Dear colleagues: What an editorial on Scotland can teach us about journalism
As media companies continue to transition toward digital operations, one of our goals at Parse.ly is to help them by sharing best practices. One way we do that is through resources, like our white paper “Why Being Reader-First Matters: An Editor’s Guide to Digital Media.” However, we believe it’s always best to hear it directly from the people in the field: our clients. Today’s post originally appeared in the Globe and Mail, by Tony Keller the Editorial Page Editor of The Globe and Mail, and is reposted here with permission.
“Dear Scotland: An Open Letter From Your Canadian Cousins” was published on Sept. 12, and since then it has been viewed more than 441,000 times, and shared more than 79,000 times on social media. It is the second-most read article in Globe history, and the second most-shared, after the Doolittle/McArthur story on the second Rob Ford crack video.
(A note for stats geeks: According to the social media share counts that appear on the top of all Globe online stories, “Dear Scotland” has the most shares of any Globe story, ever. But according to Parse.ly, our internal system for measuring readership and social media sharing, the April 30, 2014 story on the second Rob Ford crack video is the most the shared Globe story. Either way, an editorial on the dry topic of constitutional reform in a foreign country isn’t supposed to be this popular.)
So what have I learned from this experience?
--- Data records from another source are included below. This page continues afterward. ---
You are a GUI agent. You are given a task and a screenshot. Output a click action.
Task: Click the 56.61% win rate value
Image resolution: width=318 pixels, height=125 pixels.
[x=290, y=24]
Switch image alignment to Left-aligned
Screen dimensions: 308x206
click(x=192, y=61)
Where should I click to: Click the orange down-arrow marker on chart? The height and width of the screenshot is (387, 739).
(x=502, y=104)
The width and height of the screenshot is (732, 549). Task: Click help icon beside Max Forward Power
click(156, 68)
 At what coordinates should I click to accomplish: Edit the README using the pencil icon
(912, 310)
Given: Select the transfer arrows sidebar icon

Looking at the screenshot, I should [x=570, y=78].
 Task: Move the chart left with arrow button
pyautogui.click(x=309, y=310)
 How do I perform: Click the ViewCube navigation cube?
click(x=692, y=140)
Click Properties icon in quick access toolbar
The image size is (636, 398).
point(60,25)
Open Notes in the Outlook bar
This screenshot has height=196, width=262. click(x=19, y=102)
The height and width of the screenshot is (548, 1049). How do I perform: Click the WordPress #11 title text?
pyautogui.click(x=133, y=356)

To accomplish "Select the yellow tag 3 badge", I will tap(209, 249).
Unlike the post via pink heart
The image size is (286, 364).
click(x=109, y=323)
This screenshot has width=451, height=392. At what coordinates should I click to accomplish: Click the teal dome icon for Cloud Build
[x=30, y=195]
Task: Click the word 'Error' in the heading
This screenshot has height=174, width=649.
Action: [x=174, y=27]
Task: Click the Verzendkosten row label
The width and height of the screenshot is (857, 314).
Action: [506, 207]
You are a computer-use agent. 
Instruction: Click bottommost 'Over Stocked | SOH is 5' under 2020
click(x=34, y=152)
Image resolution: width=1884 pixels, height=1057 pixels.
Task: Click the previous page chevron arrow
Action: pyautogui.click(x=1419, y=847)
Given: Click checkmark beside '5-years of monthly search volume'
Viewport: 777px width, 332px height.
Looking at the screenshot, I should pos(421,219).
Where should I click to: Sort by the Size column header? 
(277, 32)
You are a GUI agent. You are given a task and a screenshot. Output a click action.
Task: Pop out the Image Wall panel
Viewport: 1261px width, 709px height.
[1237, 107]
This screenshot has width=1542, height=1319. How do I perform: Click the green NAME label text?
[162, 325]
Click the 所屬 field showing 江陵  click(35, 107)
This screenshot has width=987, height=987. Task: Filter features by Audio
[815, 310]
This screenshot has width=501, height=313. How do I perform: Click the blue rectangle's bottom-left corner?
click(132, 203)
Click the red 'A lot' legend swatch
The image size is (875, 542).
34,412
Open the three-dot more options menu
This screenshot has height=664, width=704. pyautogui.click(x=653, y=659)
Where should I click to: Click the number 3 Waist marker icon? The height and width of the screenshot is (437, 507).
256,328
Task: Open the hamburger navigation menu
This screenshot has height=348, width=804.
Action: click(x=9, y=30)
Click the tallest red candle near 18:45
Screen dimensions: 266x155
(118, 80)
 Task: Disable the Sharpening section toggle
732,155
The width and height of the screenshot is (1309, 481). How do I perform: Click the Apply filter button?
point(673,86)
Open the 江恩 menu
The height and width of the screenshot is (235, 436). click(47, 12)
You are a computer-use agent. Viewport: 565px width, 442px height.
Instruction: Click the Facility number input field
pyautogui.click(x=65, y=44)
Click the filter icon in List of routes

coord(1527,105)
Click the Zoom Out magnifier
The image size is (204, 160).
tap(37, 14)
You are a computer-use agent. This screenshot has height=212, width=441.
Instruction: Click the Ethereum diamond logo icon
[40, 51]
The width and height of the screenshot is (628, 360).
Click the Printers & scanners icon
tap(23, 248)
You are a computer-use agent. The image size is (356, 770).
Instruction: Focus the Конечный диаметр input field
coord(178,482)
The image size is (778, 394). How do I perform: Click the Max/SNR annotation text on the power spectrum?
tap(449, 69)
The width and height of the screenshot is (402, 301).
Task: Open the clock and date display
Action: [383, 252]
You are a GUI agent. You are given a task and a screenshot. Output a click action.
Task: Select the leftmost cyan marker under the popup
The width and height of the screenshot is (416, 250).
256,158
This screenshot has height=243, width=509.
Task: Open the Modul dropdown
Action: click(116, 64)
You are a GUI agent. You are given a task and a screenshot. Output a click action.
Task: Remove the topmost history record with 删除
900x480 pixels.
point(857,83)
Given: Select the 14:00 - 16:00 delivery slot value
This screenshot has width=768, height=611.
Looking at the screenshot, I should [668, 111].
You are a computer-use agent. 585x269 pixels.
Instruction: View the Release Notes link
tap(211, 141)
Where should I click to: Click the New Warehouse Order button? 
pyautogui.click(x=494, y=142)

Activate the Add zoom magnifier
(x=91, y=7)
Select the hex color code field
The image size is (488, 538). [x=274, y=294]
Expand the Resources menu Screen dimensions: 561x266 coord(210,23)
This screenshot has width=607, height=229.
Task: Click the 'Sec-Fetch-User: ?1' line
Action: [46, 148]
Content matters: An article on a difficult topic — if it’s a difficult topic that people care deeply about, and if it succeeds in clearly explaining that difficult topic — will be well read. Our readers are hungry for understanding. And people will give you their time if you can promise that in return you will make them smarter. This was an extreme case, but it illustrates a broader truth about our business.
Timing matters: The editorial landed just as the polls showed a shift in Scottish opinion in favour of separation — and the referendum suddenly became big news. The Scottish referendum and its potential consequences suddenly went from difficult, boring and unimportant to difficult, necessary and urgent. A huge number of people wanted insight into a formerly unknown topic, and they wanted it asap.
Headlines matter: A headline is a marketing campaign for an article. Bad headline? Bad marketing. Articles do not sell themselves. The structure of the editorial was a bit of a gimmick: the open letter from Canada to Scotland. The headline expressed that. It personalized an otherwise complex and dry topic. It promised an emotional, human connection. Had the headline been “Some Things to Consider As Scotland Votes” or “Scotland’s Constitutional Problems Have Echoes in Canada’s History”, I’m convinced that the shares and readership would have been much lower. I deliberately removed words like “Constitutional” from the headline — despite the fact that the topic of the editorial is constitutional history and constitutional theory. “How Canadian Constitutional History and Theory Applies To Scotland’s Constitutional Problems” is an accurate explanatory headline. It describes what the editorial is about. But it’s not a great sell.
Headlines matter (II): When it comes to social media sharing, headlines matter — times 10.
Facebook (often) matters more than Twitter: The editorial had 77,000 shares on Facebook, and about 3,000 on Twitter. However, each tweet generated more readers than each Facebook share — about 2 readers per Facebook share, vs. 5 page views per tweet.
Quality matters: A great headline may pull people in, just like a great ad campaign can sell the first batch of a product. But unless people get something out of reading the piece, they are less likely to share. People recommend a restaurant they enjoyed, not one they didn’t; the same goes for social sharing of articles. What was interesting to me was the number of times I saw people sharing the article by re-headlining it with a quote from the editorial — such as “The Yes campaign seems to believe in the unreasonable proposition that you can improve your marriage by getting a divorce” or “If you take it apart now, you can never, ever put it back together again.” They were reading, and pulling out the threads that mattered to them, and that they thought would persuade their audience. They were acting as a second round of editors and headline writers.
Going viral is entirely in your hands, and entirely out of your hands: This article did not go viral because I or anyone else at the Globe repeatedly and aggressively shared it on Twitter and Facebook. Almost all of the sharing happened independent of our efforts. The article and the headline, together with a bit of luck and good timing, did it. So be of good cheer: It’s all about what’s on the page. Content is still king.